Five ideas for personal change
- Talk more about what we each support, less on what we are against. It is easy but not that useful to protest the status quo. It is very difficult but infinitely more useful and lasting to work to enact meaningful change.
- Focus on making the changes we can. It’s easy to bemoan things that are beyond my control. It’s harder to commit to work to make things better than I know I can affect.
- Personally commit to discuss issues, not people, especially online.
- Pressure our news outlets to simply report the issues and quit making politics so personal. Post requests on their Facebook pages. tweet to them. Less editorializing, more unbiased news, please.
- Ultimately, define each problem statement – poverty, violence, mental health, health care, terrorism – and find common ground on solutions rather than deliberately moving further apart.
1. Define and agree on the problem before insisting there’s only one possible solution. 2. Problem solve rather than self-promote.
Today, many in the Twitterverse did not stop to mourn but immediately started debating gun control. “If the Sandy Hook massacre had been GOP congressmen instead of children at school, we’d have had #GunControl a long time ago.” versus “Today, good guys with guns bravely prevented a mass political assassination. Let that be your only take away from the events today.”

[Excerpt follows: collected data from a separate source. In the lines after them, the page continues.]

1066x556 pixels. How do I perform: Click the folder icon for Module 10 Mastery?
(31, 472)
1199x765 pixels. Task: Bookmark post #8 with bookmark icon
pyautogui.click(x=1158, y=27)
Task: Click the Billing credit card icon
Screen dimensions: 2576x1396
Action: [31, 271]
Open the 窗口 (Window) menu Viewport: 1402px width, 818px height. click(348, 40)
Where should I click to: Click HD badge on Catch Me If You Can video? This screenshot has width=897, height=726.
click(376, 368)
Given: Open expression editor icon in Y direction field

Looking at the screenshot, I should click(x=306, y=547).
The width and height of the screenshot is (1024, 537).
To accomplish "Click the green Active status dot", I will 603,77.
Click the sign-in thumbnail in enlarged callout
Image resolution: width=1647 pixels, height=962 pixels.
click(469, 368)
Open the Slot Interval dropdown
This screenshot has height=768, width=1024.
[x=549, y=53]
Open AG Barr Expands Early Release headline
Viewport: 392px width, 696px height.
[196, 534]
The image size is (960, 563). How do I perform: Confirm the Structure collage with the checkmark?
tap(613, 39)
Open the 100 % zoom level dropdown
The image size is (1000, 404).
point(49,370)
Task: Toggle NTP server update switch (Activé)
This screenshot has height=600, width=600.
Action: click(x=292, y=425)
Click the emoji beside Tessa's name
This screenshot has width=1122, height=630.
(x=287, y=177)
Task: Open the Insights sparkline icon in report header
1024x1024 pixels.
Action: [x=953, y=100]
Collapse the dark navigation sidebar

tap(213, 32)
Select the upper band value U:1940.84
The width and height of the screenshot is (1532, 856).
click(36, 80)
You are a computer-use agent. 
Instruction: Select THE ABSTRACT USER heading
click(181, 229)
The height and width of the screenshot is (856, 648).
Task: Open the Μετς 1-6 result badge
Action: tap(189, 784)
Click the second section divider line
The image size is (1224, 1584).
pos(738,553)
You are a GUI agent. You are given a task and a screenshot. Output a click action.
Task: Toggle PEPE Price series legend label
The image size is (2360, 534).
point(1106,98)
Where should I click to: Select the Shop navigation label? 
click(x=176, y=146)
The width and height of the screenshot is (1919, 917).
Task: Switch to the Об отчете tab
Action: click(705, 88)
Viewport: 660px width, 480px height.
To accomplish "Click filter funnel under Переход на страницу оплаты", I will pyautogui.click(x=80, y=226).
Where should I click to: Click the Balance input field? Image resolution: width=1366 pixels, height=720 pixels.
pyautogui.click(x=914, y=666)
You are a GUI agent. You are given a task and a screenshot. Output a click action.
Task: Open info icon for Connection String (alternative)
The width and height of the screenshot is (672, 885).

Instead of moving immediately to a solution that we may assume is best for all based on our individual experience, let’s define the problem we want to solve. Neither of those posters wanted this guy to shoot those people. They could find common ground on how to prevent future incidents if their goal was to do that rather than to score points with like-minded people.
A final prayer
Last, my thoughts and prayers also go out to James Hodgkinson’s loved ones. I just saw a gentleman on television who was his childhood friend, who said he was a nice guy, and that he did not think was capable of such an act. It’s much easier for the rest of us to revile the sinner than the sin, because then we can hope the sin dies with the twisted, unknown individual. But the hate that infected James “Tommy” Hodgkinson lives on and continues to corrupt. We have to each decide to actively discourage the environment that encourages it to fester. We have the choice to be so much better than this.